Thanks for your thoughtful engagement here. I can appreciate the point you're making about the pragmatics of worldview - especially your emphasis on the adaptability of systems in their respective contexts. It’s clear that these systems serve a practical purpose in their cultural settings, and they have their own form of life-affirmation, albeit often quite narrowly defined - as you noted
However, I would argue that the framework I’m proposing is less about dictating what is life-affirming from an external perspective, and more about opening up the conversation for what could be. In other words, it's not that any existing worldview is inherently incapable of being life-affirming in some way, but rather whether that worldview enables individuals and cultures to expand the scope of their affirmation of life.
When I say "Life is Good", it’s not about denying the complexity of suffering, confusion, or hardship. It’s not an abstract moral or metaphysical proposition, it’s a recognition of what life needs to persist and flourish on a deeper level. Synthesis, in that sense, asks: How can life’s inherent order and creative potential be maximised? It doesn’t dismiss existing systems; it just asks if they are really doing the best job of supporting life in its fullest, most expansive form.
I agree with you that life-affirming systems evolve based on cultural context. But I think the key here is the quality of that evolution. Systems that have survived, like communism or fundamentalist ideologies, do so by addressing real needs, but their potential for flourishing is limited by the kind of affirmation they offer, typically centering on survival, conformity, or overcoming suffering through fixed ideologies.
Synthesis, by contrast, suggests that the truly life-affirming systems are those that encourage depth, creativity, and complexity. It’s not about survival for its own sake, but about allowing space for meaning to evolve in ways that resonate with the richness and beauty of existence.
You’re absolutely right that worldviews evolve - i'd advocate that too, and people shift to new paradigms when they’re ready. The framework I propose isn’t about imposing something externally, it’s about creating a possibility for that next level of evolution to emerge, where people and societies can begin to affirm life not just by surviving, but by fully engaging with its creative potential.

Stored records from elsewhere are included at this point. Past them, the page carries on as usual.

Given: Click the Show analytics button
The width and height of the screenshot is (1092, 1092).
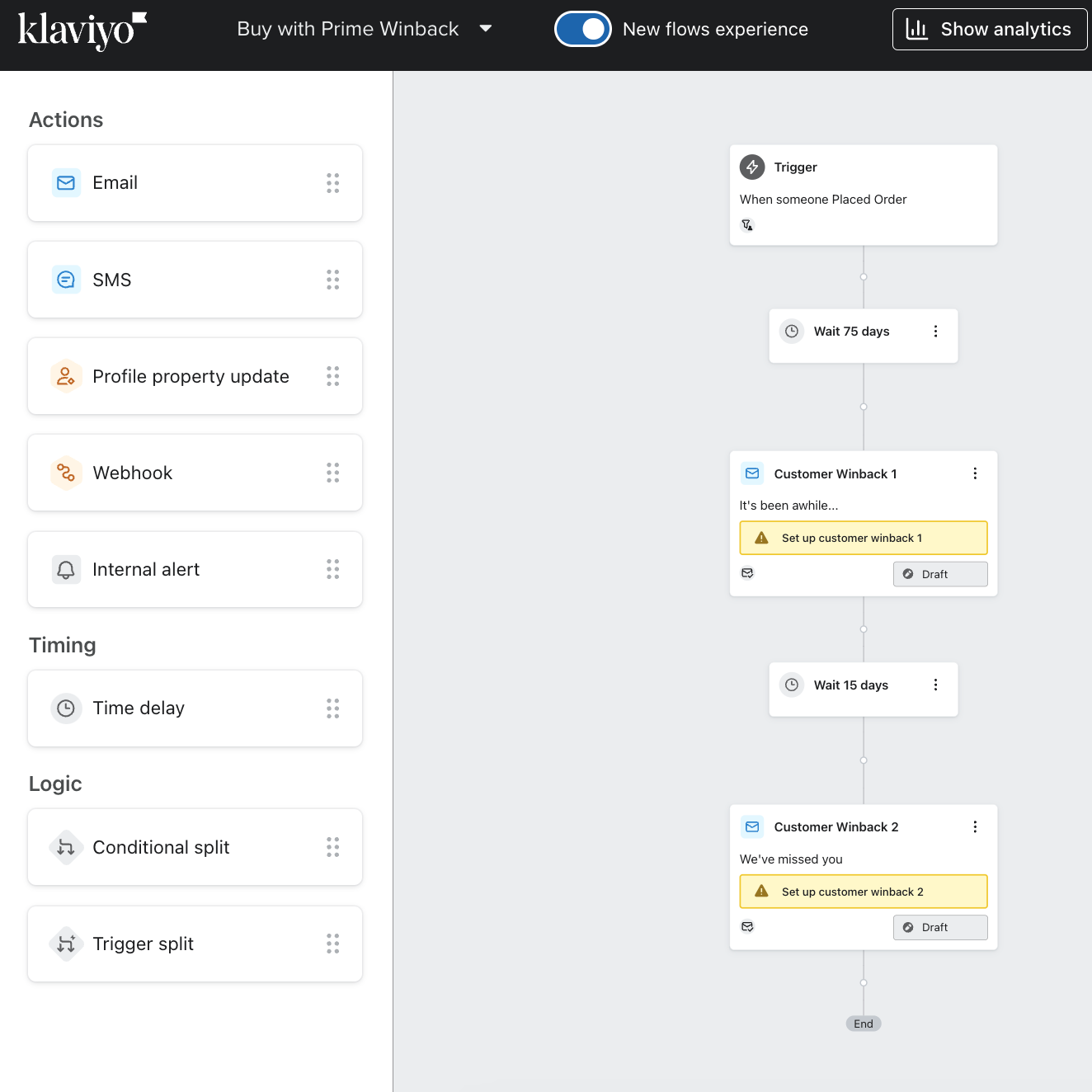Looking at the screenshot, I should pos(989,29).
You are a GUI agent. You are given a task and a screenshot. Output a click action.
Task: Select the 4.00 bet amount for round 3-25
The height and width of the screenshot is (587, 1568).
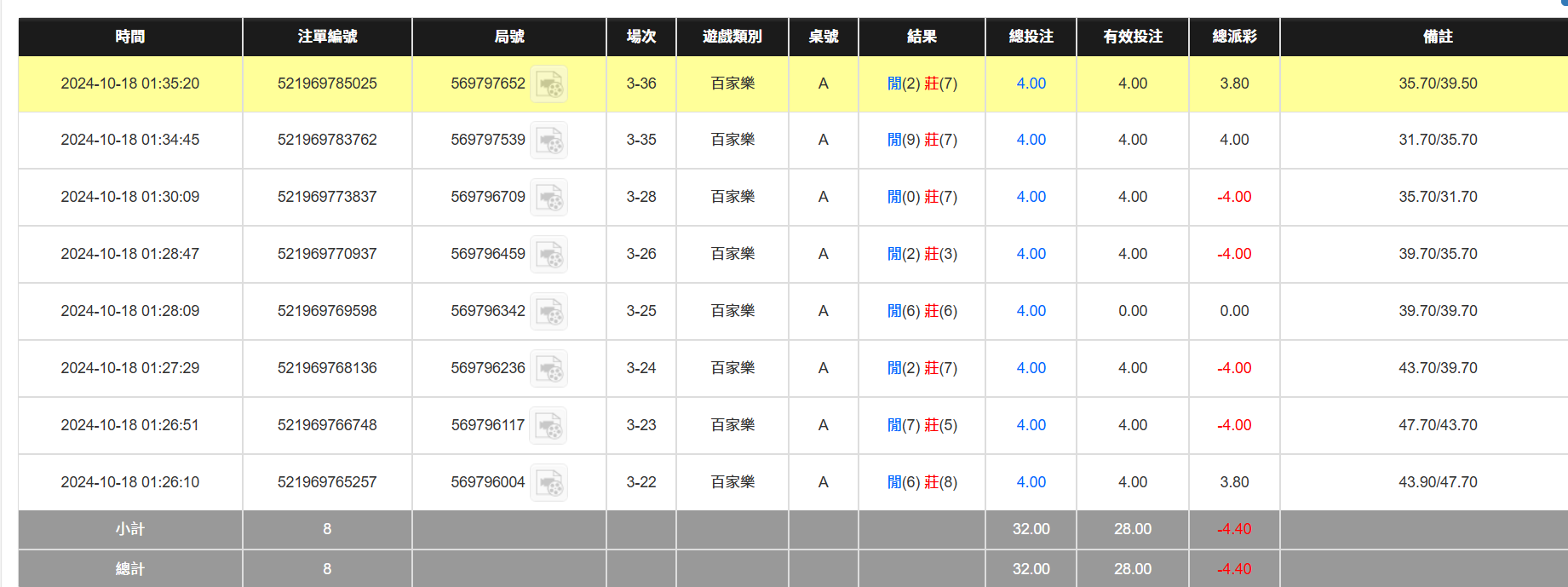pos(1031,311)
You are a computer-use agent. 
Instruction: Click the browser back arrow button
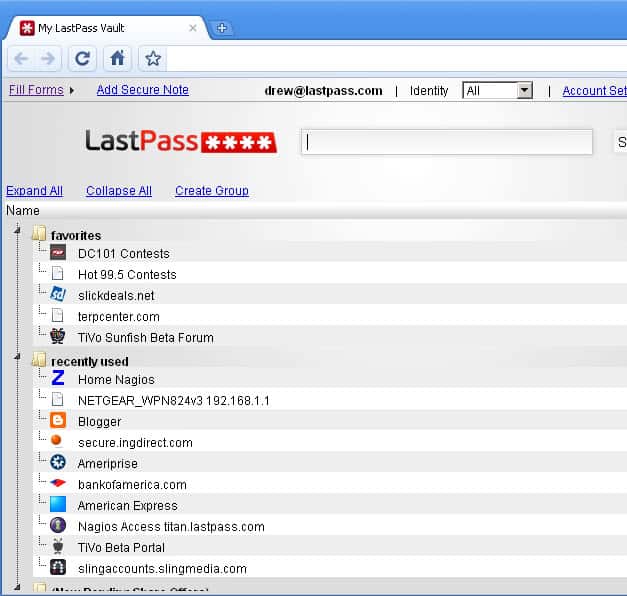point(21,59)
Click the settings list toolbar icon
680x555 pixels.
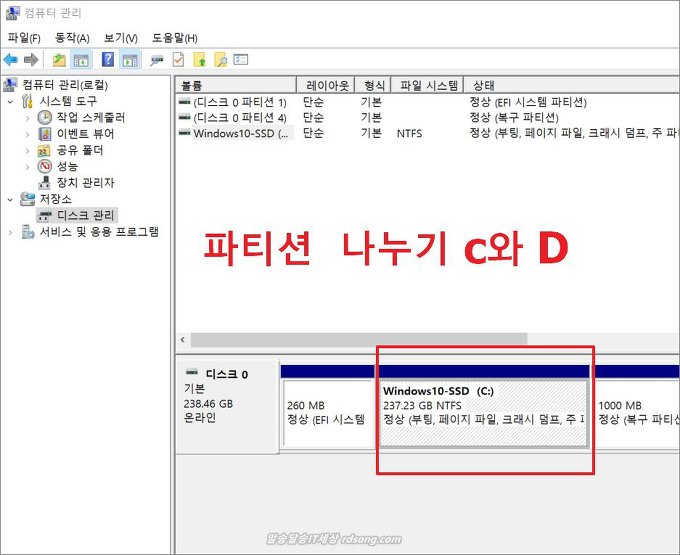[x=241, y=59]
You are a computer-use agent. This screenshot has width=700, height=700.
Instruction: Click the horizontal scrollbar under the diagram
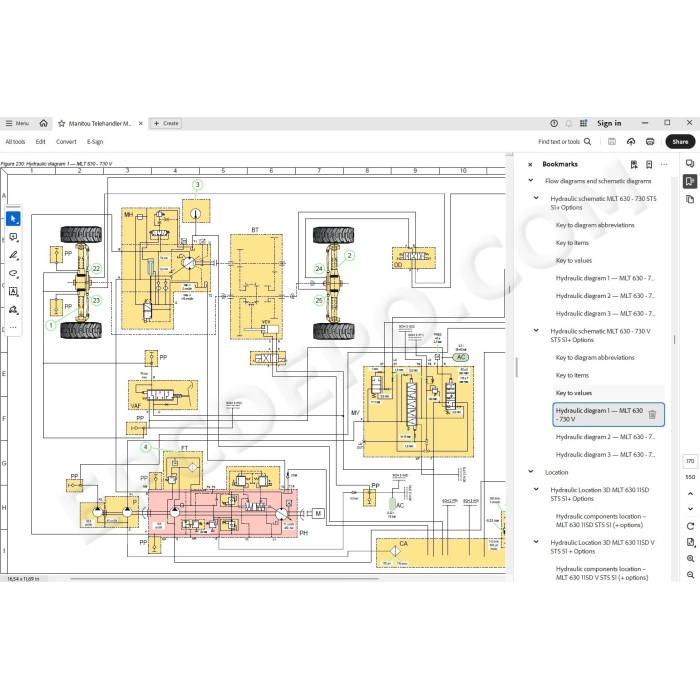225,579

It’s not about “which system is better” based on survival or short-term utility (although i can forgive that potential misreading) - it’s about asking whether the systems we currently inhabit truly enable the most profound forms of flourishing. What the axiom does is open a conversation about what that might look like. It doesn’t judge, but it does raise the question of how systems of thought or culture can guide us toward something greater than mere survival.